In my last blog I talked about the worsening doctor shortage in the U.S. (Doctor Shortage Worsening) The reasons for this shortage are many and include early retirement of current physicians, unqualified medical school applicants, insufficient training facilities, inadequate medical school capacities, a growing population, declining interest in the medical profession, and many others.
In the last blog, we talked about expanding the number of available spots in medical schools and in residency training programs. These solutions will take lots of money and time to build the facilities needed and support the increased faculty needed. Some have suggested a faster solution is increasing the number of foreign-trained physicians.
Jonathan Wolfson, writing in The Wall Street Journal, says some states are looking to solve the problem by lowering the requirements for foreign-trained physicians to become licensed in this country. Historically, foreign-trained physicians have been required to repeat their residency training in U.S. residency programs in order to be licensed to practice in this country.
This meant top foreign doctors who treat professional athletes around the world, for example, could treat American athletes only overseas. Or doctors who wanted to help underserved communities in the U.S. would have to take lower pay and repeat training they had already completed in another country.
When I was a general surgery intern, I developed an appendicitis while assisting a neurosurgeon doing a craniotomy for a brain aneurysm. When the procedure was finished, I excused myself, telling the neurosurgeon I needed to go have my appendix taken out! About two hours later I was lying on the same operating room table, having an appendectomy performed by a Vietnamese general surgeon who had practiced for many years in his country, but was required to do a repeat residency when he came to our country. He did a great job and I was back to work three days later.

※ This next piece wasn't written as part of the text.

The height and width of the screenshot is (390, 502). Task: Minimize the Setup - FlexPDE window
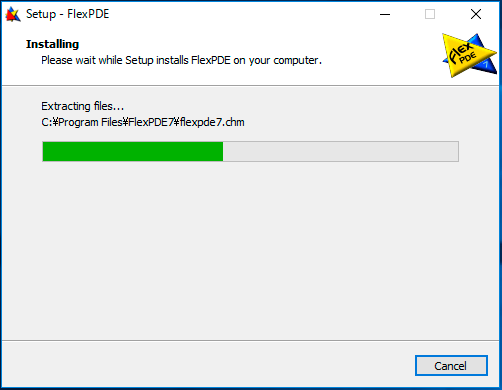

States are starting to see the value of letting internationally licensed physicians help fill their doctor shortages. Govs. Kim Reynolds and Glenn Youngkin signed bills recently allowing Iowa and Virginia to join Tennessee, Florida, Wisconsin and Idaho to create a pathway for doctors practicing abroad to become fully licensed without completing unnecessary post-medical-school “residency” training in the U.S.
States all face their own challenges because the distribution of physicians across the country isn’t uniform. Virginia ranks 33rd in the country for the supply of general surgeons, while Georgia ranks 41st in primary-care-physician supply. Michigan’s doctor-patient ratio for psychiatry is 26% worse than the national average.

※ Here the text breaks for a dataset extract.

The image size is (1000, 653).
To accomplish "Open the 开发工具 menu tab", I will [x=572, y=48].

These bills have earned bipartisan support because the doctor shortage affects everyone—whether Republican or Democrat, rural or urban. In Virginia, the bill’s lead sponsor was Kathy Tran, who leads the Democratic caucus in the House of Delegates. Wisconsin similarly saw a partnership between Democratic Gov. Tony Evers and Republican lawmakers. Near-unanimity in the Tennessee and Idaho legislatures and bipartisan sponsorship in Michigan show that despite partisan rancor, states can still solve important challenges together.

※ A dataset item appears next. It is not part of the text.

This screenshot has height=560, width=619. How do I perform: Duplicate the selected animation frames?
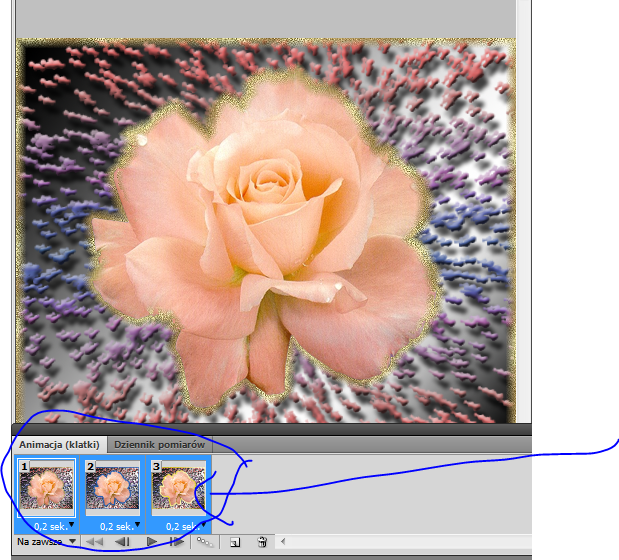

Pending bills in Minnesota, Maine, Arizona, Michigan and Massachusetts all deserve to become law. Those states know that a doctor shortage is looming. They want to increase the number of practitioners, rather than merely trying to increase medical-school enrollment or train more residents in the next 10 years. Colorado and Illinois have also taken steps to address this issue by mandating that their state medical boards create licensing pathways for international physicians. Those pathways remain under development.
Wolfson says, “On Jan. 1, Tennessee stood alone as the only state allowing internationally licensed doctors to become fully licensed. By year’s end, we may see more than 10 states with a legislative or administrative pathway on the books. As America searches for an answer to the looming catastrophe of patients losing access to care, foreign physicians should be called upon to help to fill those gaps. Every patient should have a doctor to see as soon as he needs one.”
This is just another piece of the puzzle needed to solve our physician shortage. Ideally, we should train a sufficient number of our own countrymen to fill the need for more doctors. But until we do, making it easier and faster for well-trained foreign physicians to practice makes sense.